Understanding the tokens on the first line requires knowing what the various grammar token names mean, but they basically mimic the syntax, and this tool is targeted at the people working on the grammar anyway. An awk program loads bison's tables from its debugging dump y.output and then processes the go.errors file, replacing each line like the above with the number of the offending state and input token. That produces a table that can be linked into the compiler and consulted when a syntax error is encountered. If the state and input token match an entry in the table, the better error is used instead of a plain syntax error.

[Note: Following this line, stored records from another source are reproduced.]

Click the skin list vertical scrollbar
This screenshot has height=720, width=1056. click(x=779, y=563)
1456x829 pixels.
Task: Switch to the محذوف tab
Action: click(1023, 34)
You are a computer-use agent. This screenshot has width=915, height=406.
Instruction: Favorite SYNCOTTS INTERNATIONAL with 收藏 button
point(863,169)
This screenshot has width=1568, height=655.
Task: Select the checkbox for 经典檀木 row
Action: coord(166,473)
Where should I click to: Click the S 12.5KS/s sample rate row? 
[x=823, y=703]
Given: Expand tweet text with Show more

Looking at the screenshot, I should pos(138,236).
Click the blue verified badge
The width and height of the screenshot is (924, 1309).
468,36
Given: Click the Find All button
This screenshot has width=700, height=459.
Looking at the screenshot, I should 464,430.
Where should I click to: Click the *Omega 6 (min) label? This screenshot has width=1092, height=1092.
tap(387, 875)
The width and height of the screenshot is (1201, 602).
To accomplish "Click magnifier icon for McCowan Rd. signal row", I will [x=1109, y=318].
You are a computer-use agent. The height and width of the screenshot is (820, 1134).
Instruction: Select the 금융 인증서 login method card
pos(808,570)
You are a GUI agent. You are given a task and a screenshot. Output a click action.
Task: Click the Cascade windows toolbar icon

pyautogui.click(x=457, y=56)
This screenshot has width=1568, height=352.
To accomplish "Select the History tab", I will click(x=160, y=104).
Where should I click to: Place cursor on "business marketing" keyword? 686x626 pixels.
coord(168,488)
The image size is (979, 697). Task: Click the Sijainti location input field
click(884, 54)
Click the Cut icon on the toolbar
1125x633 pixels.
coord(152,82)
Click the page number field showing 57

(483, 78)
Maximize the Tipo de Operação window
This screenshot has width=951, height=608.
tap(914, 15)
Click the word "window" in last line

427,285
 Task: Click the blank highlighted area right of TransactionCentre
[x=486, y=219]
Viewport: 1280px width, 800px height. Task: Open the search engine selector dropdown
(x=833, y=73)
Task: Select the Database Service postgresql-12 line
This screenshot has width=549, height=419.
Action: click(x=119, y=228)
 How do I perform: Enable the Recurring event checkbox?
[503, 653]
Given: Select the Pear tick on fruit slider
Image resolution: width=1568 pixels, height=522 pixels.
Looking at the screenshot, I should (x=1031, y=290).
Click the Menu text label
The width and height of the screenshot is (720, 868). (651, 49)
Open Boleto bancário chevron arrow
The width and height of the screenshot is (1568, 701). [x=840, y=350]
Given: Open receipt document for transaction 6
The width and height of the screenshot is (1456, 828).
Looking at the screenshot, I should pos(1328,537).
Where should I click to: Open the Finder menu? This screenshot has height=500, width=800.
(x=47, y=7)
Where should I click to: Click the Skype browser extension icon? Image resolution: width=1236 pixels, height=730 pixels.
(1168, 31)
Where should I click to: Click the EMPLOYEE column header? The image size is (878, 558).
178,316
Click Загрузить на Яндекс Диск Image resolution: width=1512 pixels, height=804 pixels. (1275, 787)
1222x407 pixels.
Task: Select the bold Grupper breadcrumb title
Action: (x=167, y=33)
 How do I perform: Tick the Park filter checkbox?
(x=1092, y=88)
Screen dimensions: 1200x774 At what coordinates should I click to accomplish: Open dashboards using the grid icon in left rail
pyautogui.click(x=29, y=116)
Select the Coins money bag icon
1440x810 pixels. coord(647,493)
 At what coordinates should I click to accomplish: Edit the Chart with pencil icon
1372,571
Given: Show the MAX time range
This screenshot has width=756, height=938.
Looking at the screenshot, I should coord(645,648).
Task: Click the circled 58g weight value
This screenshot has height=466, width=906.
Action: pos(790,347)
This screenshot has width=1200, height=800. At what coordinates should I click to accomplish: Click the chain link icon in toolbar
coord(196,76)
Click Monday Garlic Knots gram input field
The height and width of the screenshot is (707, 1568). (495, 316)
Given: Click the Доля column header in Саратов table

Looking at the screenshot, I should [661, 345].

That was an outsized amount of work to close one bug, but now it's easy to add better messages for other common situations. For example, the fact that only the short := declaration form is allowed in for initializers sometimes trips up new Go programmers. When presented with this program:

package main

import "fmt"

func main() {
 fmt.Printf("hello, world\n")
 for var i = 0; i < 10; i++ {
  fmt.Println(i)
 }
}

the compiler used to just say there was a syntax error on line 7, but now it explains:

$ 6g x.go
x.go:7: syntax error: var declaration not allowed in for initializer

because of this stanza in go.errors:

% loadsys package imports LFUNC LNAME '(' ')' '{' LFOR LVAR LNAME '=' LNAME
"var declaration not allowed in for initializer",

Gccgo and gofmt give more traditional token-based errors:

$ gccgo x.go
x.go:7:6: error: expected operand
...

$ gofmt x.go
x.go:7:6: expected operand, found 'var'

What's interesting isn't that neither has bothered to handle this as a special case yet. What's interesting is to consider the work required to do so. Changing either would require understanding the corresponding hand-written parser well enough to find the right place to put the special case. With the example-based approach, you just write an example, and the tool figures out where in the parser it needs to go.